[Ncloud] Prometheus, Grafana

APM(어플리케이션 모니터링 툴) *datadog

트랜잭션을 로그화

Flow

대부분의 모니터링 도구가 Push 방식(각 서버에 클라이언트 설치, 클라이언트가 메트릭 데이터를 수집해 서버로 보내면 서버가 모니터링 상태를 보여주는 방식)
Prometheus는 Pull 방식(서버에 클라이언트가 떠 있으면 서버가 주기적으로 클라이언트에 접속해 데이터를 가져오는 방식)
Exporter, Prometheus Server, Grafana, Alertmanager로 구성됨
ExporterExporter를 실행하면 데이터를 수집하는 동시에 HTTP 엔드포인트를 열어서(기본은 9100 포트) Prometheus 서버가 데이터를 수집해 갈 수 있도록 한다. 이 말은 웹 브라우저 등에서 해당 HTTP 엔드포인트에 접속하면 Metric의 내용을 볼 수 있다는 의미이다.*웹 애플리케이션 서버 같은 경우의 Metric은 클라이언트 라이브러리를 이용해서 Metric을 만든 후 커스텀 Exporter를 사용할 수 있다.
*Exporter를 쓰기 어려운 배치잡 등은 Push gateway를 사용
모니터링 대상의 Metric 데이터를 수집하고 Prometheus가 접속했을 때 정보를 알려주는 역할

Prometheus Server

Expoter가 열어놓은 HTTP 엔드포인트에 접속해서 Metric 수집

Alertmanager

알림을 받을 규칙을 만들어서 Alert Manager로 보내면 Alert Manager가 규칙에 따라 알림을 보낸다.

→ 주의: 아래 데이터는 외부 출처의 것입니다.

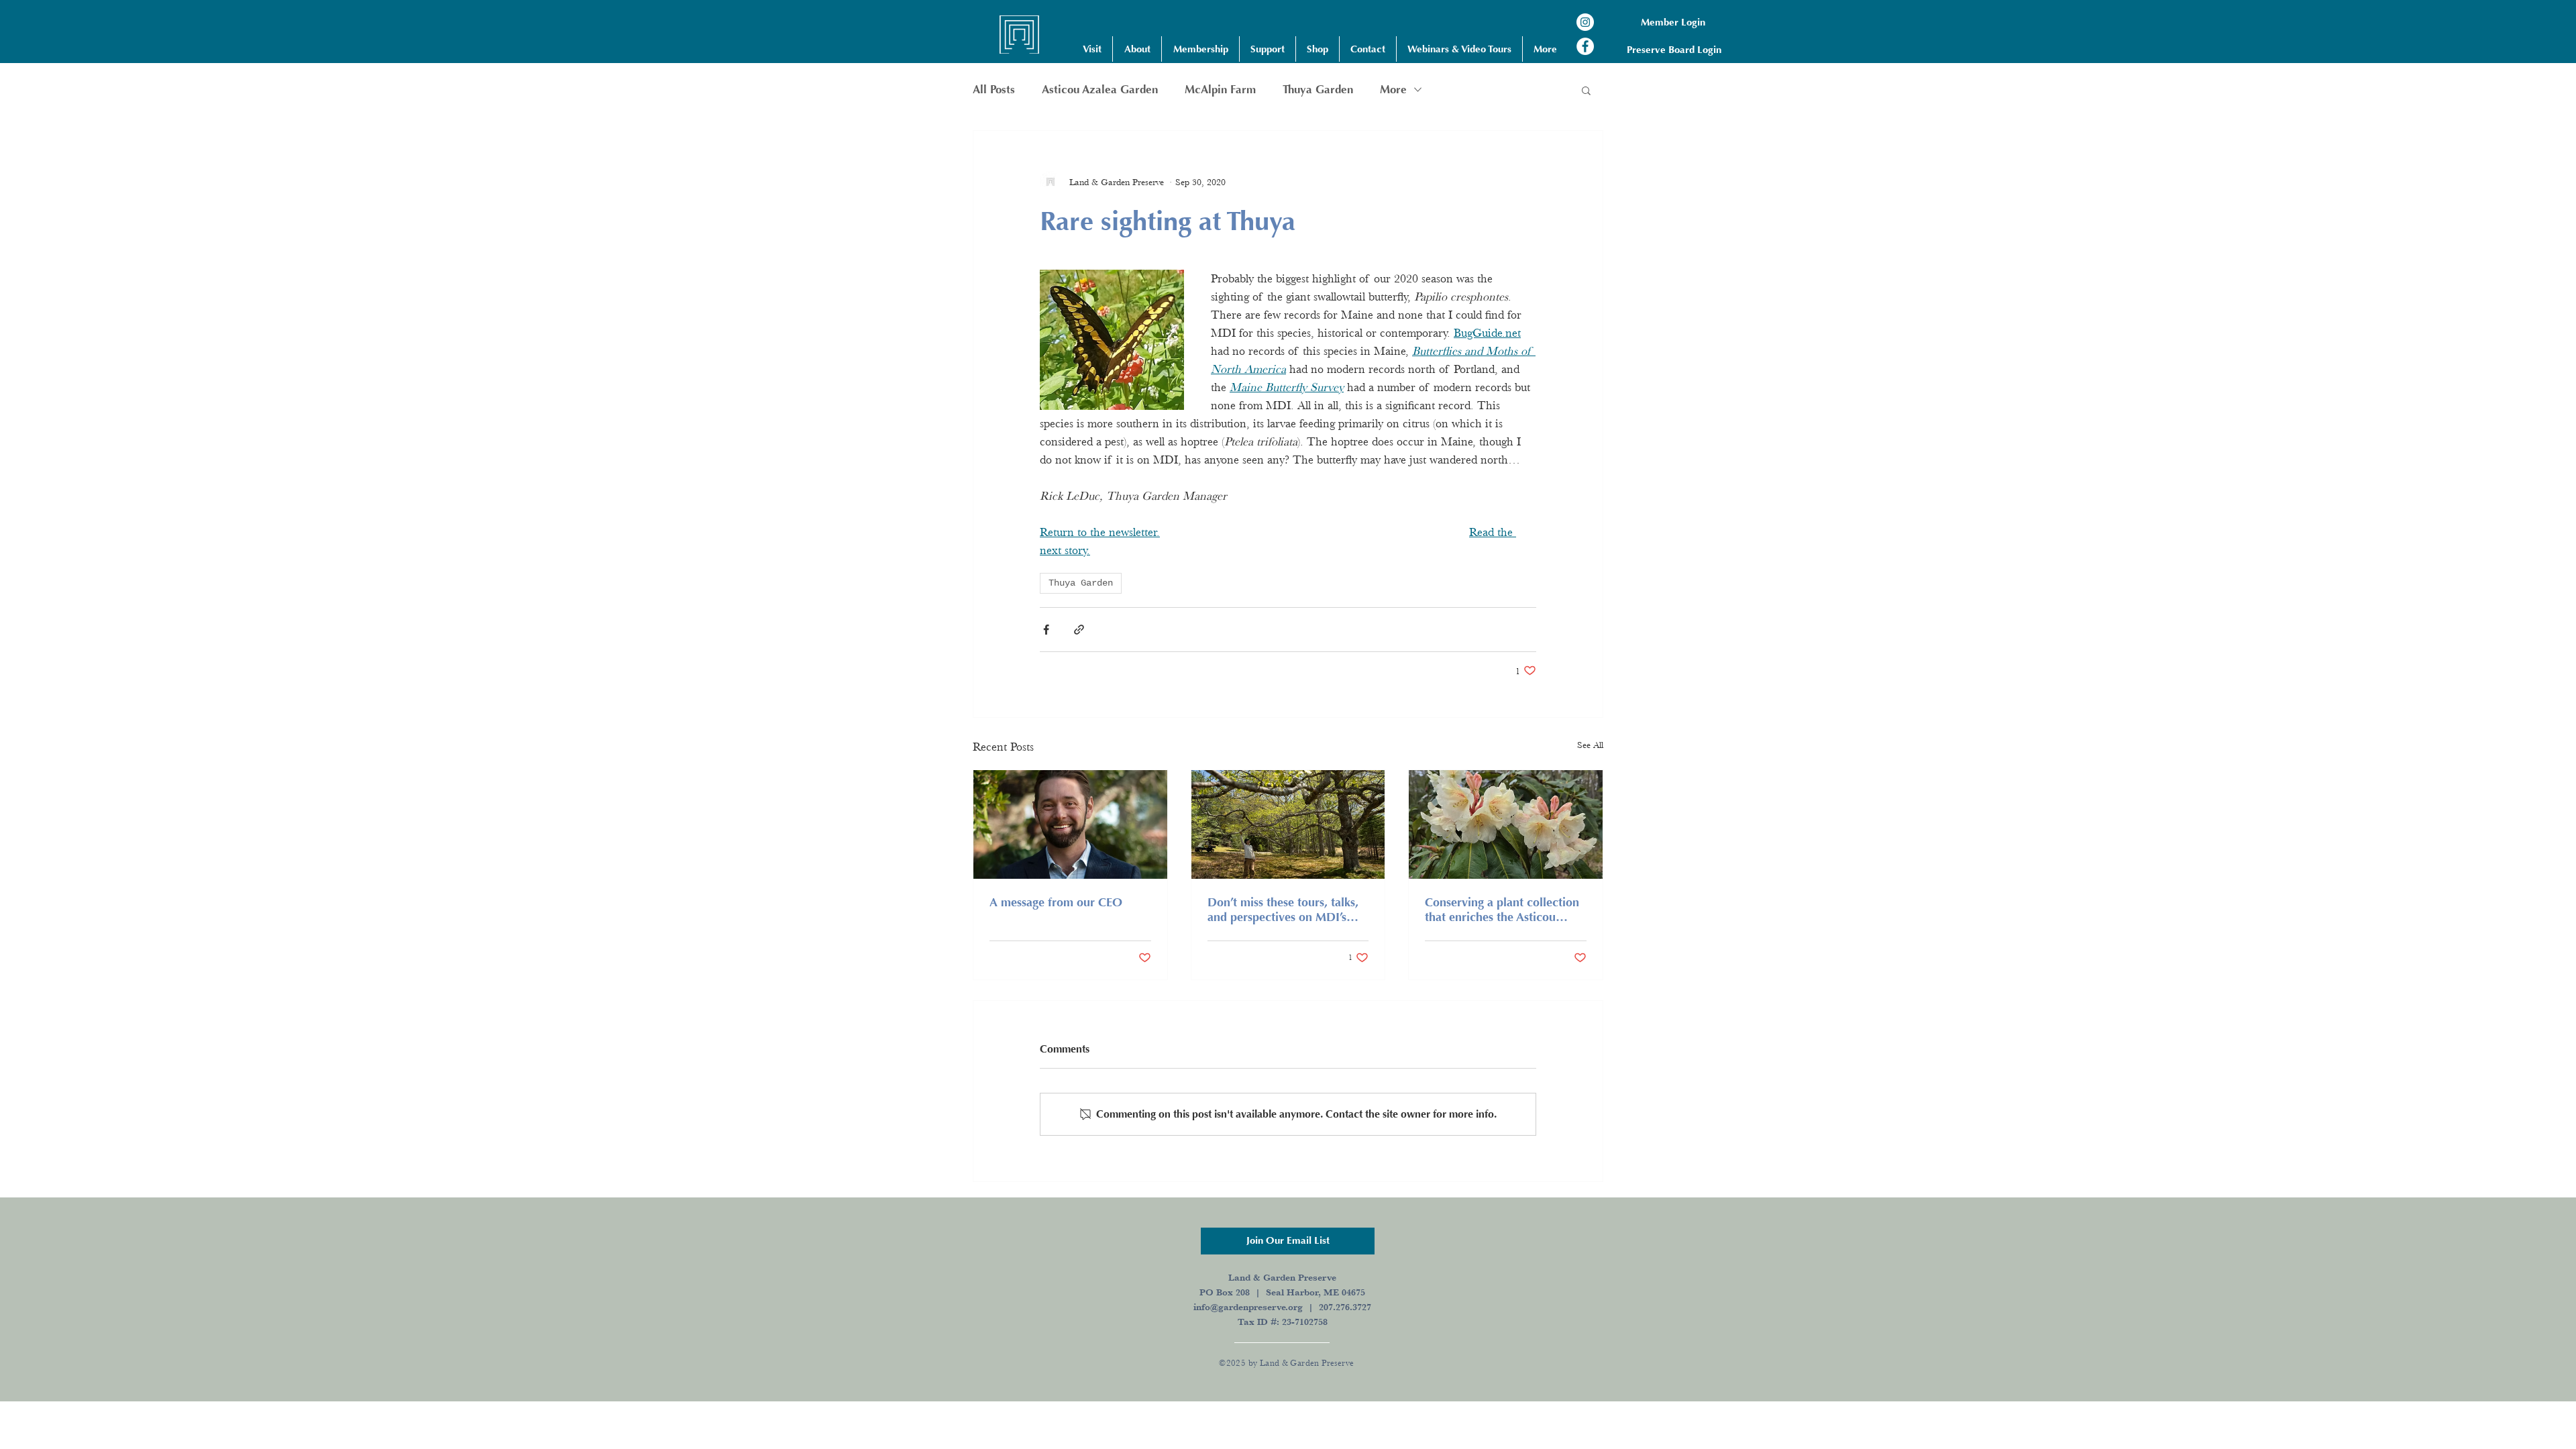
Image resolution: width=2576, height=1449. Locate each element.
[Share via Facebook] (1046, 629)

Ncloud - OCI 멀티클라우드 통합 모니터링

Ncloud - 퍼블릭 서버에 메트릭서버 만듬
Oracle cloud - 퍼블릭 서버에 node export 수집 서버 만듬

(참고) 프로메테우스의 표현식 언어

수집한 매트릭 데이터를 조회할 수 있는 함수형 표현식 언어를 제공

이 표현식 언어로 매트릭 데이터를 실시간으로 조회
셀렉트 박스로 특정 매트릭을 선택해서 데이터나 그래프 확인

process_cpu_seconds_total, node_cpu, http_requests_total 등을 인스턴스 벡터라고 부른다. 이 인스턴스 벡터로 쿼리를 할 수 있다.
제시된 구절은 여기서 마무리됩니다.